Task brief ▸
Character for character, reproduce every entry below.
▶
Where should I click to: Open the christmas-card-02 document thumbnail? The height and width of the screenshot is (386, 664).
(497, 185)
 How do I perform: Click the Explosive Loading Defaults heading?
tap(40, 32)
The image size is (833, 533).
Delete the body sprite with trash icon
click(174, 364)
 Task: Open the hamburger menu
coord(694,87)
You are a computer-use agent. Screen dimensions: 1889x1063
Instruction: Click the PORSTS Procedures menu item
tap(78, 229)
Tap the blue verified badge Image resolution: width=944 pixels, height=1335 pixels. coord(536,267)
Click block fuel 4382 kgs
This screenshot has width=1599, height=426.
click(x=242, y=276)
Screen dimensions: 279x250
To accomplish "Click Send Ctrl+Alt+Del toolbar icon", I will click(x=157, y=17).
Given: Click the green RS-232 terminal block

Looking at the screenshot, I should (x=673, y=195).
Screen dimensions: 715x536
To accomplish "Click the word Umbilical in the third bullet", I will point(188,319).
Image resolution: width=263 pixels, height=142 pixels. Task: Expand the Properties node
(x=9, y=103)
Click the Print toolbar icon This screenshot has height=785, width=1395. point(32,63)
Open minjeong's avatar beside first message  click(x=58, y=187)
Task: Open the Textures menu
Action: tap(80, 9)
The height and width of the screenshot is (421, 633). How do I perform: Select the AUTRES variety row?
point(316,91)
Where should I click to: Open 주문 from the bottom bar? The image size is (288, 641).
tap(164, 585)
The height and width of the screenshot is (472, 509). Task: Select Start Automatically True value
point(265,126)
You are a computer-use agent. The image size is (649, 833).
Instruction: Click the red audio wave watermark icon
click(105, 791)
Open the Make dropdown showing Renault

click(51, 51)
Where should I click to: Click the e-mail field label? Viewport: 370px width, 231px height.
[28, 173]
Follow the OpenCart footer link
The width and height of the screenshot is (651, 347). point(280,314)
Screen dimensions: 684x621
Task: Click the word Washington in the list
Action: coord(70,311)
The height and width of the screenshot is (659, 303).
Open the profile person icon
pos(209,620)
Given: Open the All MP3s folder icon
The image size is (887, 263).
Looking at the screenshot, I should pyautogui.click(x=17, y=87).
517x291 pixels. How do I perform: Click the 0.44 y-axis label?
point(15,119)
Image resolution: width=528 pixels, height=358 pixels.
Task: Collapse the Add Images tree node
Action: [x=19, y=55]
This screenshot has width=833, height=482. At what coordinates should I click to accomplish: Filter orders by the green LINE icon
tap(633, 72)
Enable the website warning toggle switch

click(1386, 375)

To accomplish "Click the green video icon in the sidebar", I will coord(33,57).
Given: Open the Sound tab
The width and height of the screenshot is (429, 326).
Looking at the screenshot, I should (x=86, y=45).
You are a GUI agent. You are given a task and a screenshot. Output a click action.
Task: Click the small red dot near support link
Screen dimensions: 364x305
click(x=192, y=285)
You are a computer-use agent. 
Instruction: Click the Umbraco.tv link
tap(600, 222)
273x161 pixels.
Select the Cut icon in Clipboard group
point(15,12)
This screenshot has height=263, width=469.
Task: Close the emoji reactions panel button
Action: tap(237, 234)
◀
Response to the exercise ▸
Where should I click to: Open the christmas-card-02 document thumbnail? The height and width of the screenshot is (386, 664).
(497, 185)
 How do I perform: Click the Explosive Loading Defaults heading?
tap(40, 32)
The image size is (833, 533).
Delete the body sprite with trash icon
click(174, 364)
 Task: Open the hamburger menu
coord(694,87)
You are a computer-use agent. Screen dimensions: 1889x1063
Instruction: Click the PORSTS Procedures menu item
tap(78, 229)
Tap the blue verified badge Image resolution: width=944 pixels, height=1335 pixels. coord(536,267)
Click block fuel 4382 kgs
This screenshot has width=1599, height=426.
click(x=242, y=276)
Screen dimensions: 279x250
To accomplish "Click Send Ctrl+Alt+Del toolbar icon", I will click(x=157, y=17).
Given: Click the green RS-232 terminal block

Looking at the screenshot, I should (x=673, y=195).
Screen dimensions: 715x536
To accomplish "Click the word Umbilical in the third bullet", I will point(188,319).
Image resolution: width=263 pixels, height=142 pixels. Task: Expand the Properties node
(x=9, y=103)
Click the Print toolbar icon This screenshot has height=785, width=1395. point(32,63)
Open minjeong's avatar beside first message  click(x=58, y=187)
Task: Open the Textures menu
Action: tap(80, 9)
The height and width of the screenshot is (421, 633). How do I perform: Select the AUTRES variety row?
point(316,91)
Where should I click to: Open 주문 from the bottom bar? The image size is (288, 641).
tap(164, 585)
The height and width of the screenshot is (472, 509). Task: Select Start Automatically True value
point(265,126)
You are a computer-use agent. The image size is (649, 833).
Instruction: Click the red audio wave watermark icon
click(105, 791)
Open the Make dropdown showing Renault

click(51, 51)
Where should I click to: Click the e-mail field label? Viewport: 370px width, 231px height.
[28, 173]
Follow the OpenCart footer link
The width and height of the screenshot is (651, 347). point(280,314)
Screen dimensions: 684x621
Task: Click the word Washington in the list
Action: coord(70,311)
The height and width of the screenshot is (659, 303).
Open the profile person icon
pos(209,620)
Given: Open the All MP3s folder icon
The image size is (887, 263).
Looking at the screenshot, I should pyautogui.click(x=17, y=87).
517x291 pixels. How do I perform: Click the 0.44 y-axis label?
point(15,119)
Image resolution: width=528 pixels, height=358 pixels.
Task: Collapse the Add Images tree node
Action: [x=19, y=55]
This screenshot has width=833, height=482. At what coordinates should I click to accomplish: Filter orders by the green LINE icon
tap(633, 72)
Enable the website warning toggle switch

click(1386, 375)

To accomplish "Click the green video icon in the sidebar", I will coord(33,57).
Given: Open the Sound tab
The width and height of the screenshot is (429, 326).
Looking at the screenshot, I should (x=86, y=45).
You are a GUI agent. You are given a task and a screenshot. Output a click action.
Task: Click the small red dot near support link
Screen dimensions: 364x305
click(x=192, y=285)
You are a computer-use agent. 
Instruction: Click the Umbraco.tv link
tap(600, 222)
273x161 pixels.
Select the Cut icon in Clipboard group
point(15,12)
This screenshot has height=263, width=469.
Task: Close the emoji reactions panel button
Action: tap(237, 234)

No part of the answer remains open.